By Chris Musselle

This is the third post in a three part series where I have explored the options available for including both R and Python in a data analysis pipeline. See post one for some reasons on why you may wish to do this, and details of a general strategy involving flat files. Post two expands on this by showing how R or Python processes can call each other and parse arguments between them.

In this post I will be sharing a longer example using these approaches in analysis we carried out at Mango as a proof of concept to cluster news articles. The pipeline involved the use of both R and Python at different stages, with a Python script being called from R to fetch the data, and the exploratory analysis piece being conducted in R.

Full implementation details can be found in the repository on github here, though for brevity this article will focus on the core concepts with the most relevant parts to R and Python integration discussed below.

Document Clustering

We were interested in the problem of document clustering of live published news articles, and specifically, wished to investigate times when multiple news websites were talking about the same content. As a first step towards this, we looked at sourcing live articles via RSS feeds, and used text mining methods to preprocess and cluster the articles based on their content.

Sourcing News Articles From RSS Feeds

There are some great Python tools out there for scraping and sourcing web data, and so for this task we used a combination of feedparser, requests, and BeautifulSoup to process the RSS feeds, fetch web content, and extract the parts we were interested in. though the general code structure was as follows:

# fetch_RSS_feed.py

def get_articles(feed_url, json_filename='articles.json'):
    """Update JSON file with articles from RSS feed"""
    #
    # See github link for full function script
    #

if __name__ == '__main__':

    # Pass Arguments
    args = sys.argv[1:]
    feed_url = args[0]
    filepath = args[1]

    # Get the latest articles and append to the JSON file given
    get_articles(feed_url, filepath)

Here we can see that the get_articles function is defined to perform the bulk of the data sourcing tasks, and that the parameters passed to it are the positional arguments from the command line. Within get_articles, the url link, publication date, title and text contents, were then extracted for each article in the RSS feed and stored in a JSON file. For each article, the text content was made up of all HTML paragraph tags within the news article.

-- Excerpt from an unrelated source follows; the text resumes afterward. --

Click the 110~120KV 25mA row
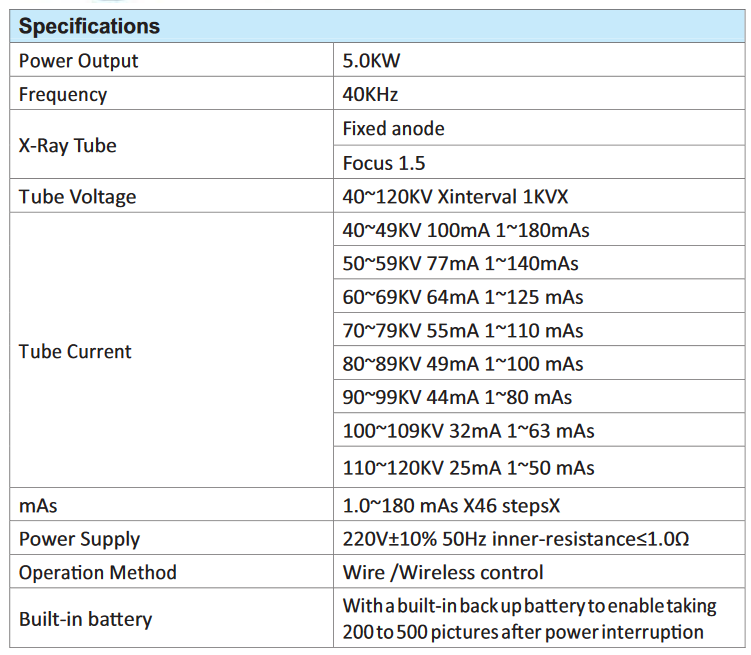(x=468, y=468)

Sidenote: The if name == "main": line may look strange to non-Python programmers, but this is a common way in Python scripts to control the sections of the code that are run when the whole script is executed, vs when the script is imported by another Python script. If the script is executed directly (as is the case when it is called from R later), the if statement evaluates to true and all code is run. If however, at some point in the future I wanted to reuse get_articles in another Python script, I could now import that function from this script without triggering the code within the if statement.

The above Python script was then executed from within R by defining the utility function shown below. Note that by using stdout=TRUE, any messages printed to stdout with print() in the Python code, can be captured and displaced in the R console.

fetch_articles <- function(url, filepath) {

command = "python"
path2script='"fetch_RSS_feed.py"'

args = c(url, filepath)
allArgs = c(path2script, args)

output = system2(command, args=allArgs, stdout=TRUE)
print(output)

}

Loading Data into R

Once the data had been written to a JSON file, the next job was to get it into R to be used with the tm package for text mining. This proved a little trickier than first expected however, as the tm package is mainly geared around reading in documents from raw text files, or directories containing multiple text files. To convert the JSON file into the expected VCorpus object for tm I used the following:

load_json_file <- function(filepath) {

# Load data from JSON
json_file <- file(filepath, "rb", encoding = "UTF-8")
json_obj <- fromJSON(json_file)
close(json_file)

# Convert to VCorpus
bbc_texts <- lapply(json_obj, FUN = function(x) x$text )
df = as.data.frame(bbc_texts)
df = t(df)
articles = VCorpus(DataframeSource(df))
articles
}

Unicode Woes

One potential problem when manipulating text data from a variety of sources and passing it between languages, is that you can easily get tripped up by character encoding errors on route. We found that by default Python was able to read in, process and write out the article content from the HTML sources, but R was struggling to decode certain characters that were written out to the resulting JSON file. This is due to the languages using or expecting a different character encoding by default.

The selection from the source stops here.